Many wireless receivers employ timing recovery mechanisms for recovering the timing of received signals. Timing recovery is used, for example, in Digital Video Broadcasting (DVB) systems specified in “Digital Video Broadcasting (DVB); Second Generation Framing Structure, Channel Coding and Modulation Systems for Broadcasting, Interactive Services, News Gathering and Other Broadband Satellite Applications,” European Telecommunications Standards Institute (ETSI) standard EN 302 307, version 1.1.2, June 2006, which is incorporated herein by reference. An example receiver for receiving DVB signals, which comprises a timing recovery loop, is described in DVB document A122, entitled “Frame Structure Channel Coding and Modulation for a Second Generation Digital Terrestrial Television Broadcasting System (DVB-T2),” June 2008, which is incorporated herein by reference.

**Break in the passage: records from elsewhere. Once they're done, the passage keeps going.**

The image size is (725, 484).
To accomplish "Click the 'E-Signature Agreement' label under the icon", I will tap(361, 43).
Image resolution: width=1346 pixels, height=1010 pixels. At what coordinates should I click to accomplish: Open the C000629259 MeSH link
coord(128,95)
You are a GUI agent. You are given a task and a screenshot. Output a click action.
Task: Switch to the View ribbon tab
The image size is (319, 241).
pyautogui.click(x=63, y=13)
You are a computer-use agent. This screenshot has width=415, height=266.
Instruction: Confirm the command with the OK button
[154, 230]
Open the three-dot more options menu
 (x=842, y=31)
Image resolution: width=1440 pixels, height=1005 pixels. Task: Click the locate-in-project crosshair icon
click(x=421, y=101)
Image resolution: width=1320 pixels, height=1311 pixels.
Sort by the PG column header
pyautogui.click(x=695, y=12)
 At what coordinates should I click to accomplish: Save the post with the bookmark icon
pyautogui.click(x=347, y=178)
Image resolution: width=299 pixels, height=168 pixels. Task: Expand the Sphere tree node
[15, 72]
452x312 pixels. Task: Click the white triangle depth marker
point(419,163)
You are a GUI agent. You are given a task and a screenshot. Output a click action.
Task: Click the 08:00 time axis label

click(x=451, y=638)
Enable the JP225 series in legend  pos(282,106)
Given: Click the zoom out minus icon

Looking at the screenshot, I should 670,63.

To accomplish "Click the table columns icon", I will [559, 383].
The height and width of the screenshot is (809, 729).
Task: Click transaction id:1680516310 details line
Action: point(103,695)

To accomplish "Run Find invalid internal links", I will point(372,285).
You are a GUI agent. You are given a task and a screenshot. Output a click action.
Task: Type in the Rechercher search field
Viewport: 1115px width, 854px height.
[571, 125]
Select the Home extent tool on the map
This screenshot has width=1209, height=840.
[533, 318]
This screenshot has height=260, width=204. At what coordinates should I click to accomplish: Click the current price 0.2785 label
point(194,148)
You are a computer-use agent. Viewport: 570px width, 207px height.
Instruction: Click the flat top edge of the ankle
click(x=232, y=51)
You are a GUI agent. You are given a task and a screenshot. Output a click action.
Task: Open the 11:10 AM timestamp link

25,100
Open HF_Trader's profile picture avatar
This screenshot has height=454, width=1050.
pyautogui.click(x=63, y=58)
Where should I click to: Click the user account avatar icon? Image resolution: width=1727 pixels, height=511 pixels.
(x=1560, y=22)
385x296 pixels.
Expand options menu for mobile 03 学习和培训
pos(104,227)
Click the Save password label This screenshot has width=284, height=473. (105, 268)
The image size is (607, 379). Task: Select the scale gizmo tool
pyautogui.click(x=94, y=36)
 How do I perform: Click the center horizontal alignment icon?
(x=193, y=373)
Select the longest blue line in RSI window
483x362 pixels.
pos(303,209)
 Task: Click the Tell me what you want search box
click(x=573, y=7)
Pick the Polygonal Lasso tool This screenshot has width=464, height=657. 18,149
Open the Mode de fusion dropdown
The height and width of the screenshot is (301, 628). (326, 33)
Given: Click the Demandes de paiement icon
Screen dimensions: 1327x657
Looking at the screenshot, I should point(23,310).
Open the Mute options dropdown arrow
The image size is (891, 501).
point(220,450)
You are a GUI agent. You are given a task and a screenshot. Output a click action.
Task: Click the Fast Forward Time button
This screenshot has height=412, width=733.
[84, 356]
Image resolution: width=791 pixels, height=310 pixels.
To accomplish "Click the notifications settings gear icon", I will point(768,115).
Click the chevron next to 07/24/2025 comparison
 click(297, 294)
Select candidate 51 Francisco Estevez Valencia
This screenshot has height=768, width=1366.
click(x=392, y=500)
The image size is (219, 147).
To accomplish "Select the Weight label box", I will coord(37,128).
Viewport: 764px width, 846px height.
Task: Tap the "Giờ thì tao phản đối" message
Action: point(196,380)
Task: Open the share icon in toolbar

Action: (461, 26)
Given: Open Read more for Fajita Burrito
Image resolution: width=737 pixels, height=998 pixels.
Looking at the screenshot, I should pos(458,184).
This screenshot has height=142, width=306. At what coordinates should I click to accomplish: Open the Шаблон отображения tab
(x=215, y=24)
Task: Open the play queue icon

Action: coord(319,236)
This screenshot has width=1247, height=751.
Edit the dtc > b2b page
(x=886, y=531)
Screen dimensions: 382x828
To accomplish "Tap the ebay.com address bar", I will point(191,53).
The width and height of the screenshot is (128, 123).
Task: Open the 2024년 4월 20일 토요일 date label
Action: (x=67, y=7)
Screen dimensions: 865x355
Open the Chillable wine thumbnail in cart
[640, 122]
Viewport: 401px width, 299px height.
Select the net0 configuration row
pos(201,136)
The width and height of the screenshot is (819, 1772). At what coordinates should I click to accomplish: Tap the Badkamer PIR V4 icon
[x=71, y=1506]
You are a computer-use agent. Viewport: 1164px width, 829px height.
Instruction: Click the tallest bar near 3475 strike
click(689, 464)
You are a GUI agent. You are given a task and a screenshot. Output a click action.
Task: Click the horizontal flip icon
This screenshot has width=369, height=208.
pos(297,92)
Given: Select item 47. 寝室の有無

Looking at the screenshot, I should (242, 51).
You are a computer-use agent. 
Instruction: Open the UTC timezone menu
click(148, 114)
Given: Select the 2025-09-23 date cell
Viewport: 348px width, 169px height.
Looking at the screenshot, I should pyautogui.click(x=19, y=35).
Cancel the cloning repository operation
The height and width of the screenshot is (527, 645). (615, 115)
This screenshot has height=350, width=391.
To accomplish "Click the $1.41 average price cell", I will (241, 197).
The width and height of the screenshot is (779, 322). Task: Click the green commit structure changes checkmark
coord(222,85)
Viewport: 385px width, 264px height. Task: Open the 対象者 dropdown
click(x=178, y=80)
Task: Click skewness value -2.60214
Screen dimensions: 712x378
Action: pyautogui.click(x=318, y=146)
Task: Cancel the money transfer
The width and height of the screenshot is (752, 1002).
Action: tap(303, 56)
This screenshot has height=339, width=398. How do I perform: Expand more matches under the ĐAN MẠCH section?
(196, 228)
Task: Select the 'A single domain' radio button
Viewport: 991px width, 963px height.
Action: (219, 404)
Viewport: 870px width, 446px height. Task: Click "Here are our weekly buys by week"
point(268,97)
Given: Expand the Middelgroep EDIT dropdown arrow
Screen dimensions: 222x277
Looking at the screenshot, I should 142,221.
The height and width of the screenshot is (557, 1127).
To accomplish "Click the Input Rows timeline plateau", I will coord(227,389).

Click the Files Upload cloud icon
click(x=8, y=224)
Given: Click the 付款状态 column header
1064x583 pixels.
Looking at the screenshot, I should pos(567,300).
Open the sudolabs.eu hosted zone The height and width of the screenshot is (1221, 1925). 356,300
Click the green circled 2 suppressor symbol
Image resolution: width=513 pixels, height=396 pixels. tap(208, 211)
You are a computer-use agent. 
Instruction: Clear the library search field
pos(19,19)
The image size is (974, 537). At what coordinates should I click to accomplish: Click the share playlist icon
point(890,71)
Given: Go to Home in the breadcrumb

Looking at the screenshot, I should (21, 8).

An example timing error detector is described by Gardner, in “A BPSK/QPSK timing-error detector for sampled receivers,” IEEE Transactions on Communications, volume COM-34, no. 5, May 1986, which is incorporated herein by reference. Another timing recovery scheme is described by Godard, in “Passband Timing Recovery in an All-Digital Modem Receiver,” IEEE Transactions on Communications, volume COM-26, no. 5, May 1978, which is incorporated herein by reference.
Yet another example of a timing recovery mechanism is described by Moeneclaey and Batsele, in “Carrier-Independent NDA Symbol Synchronization for M-PSK, Operating at Only One Sample per Symbol,” Proceedings of the 1990 IEEE Global Telecommunications Conference (Globecom '90), 1990, pages 594-598, which is incorporated herein by reference.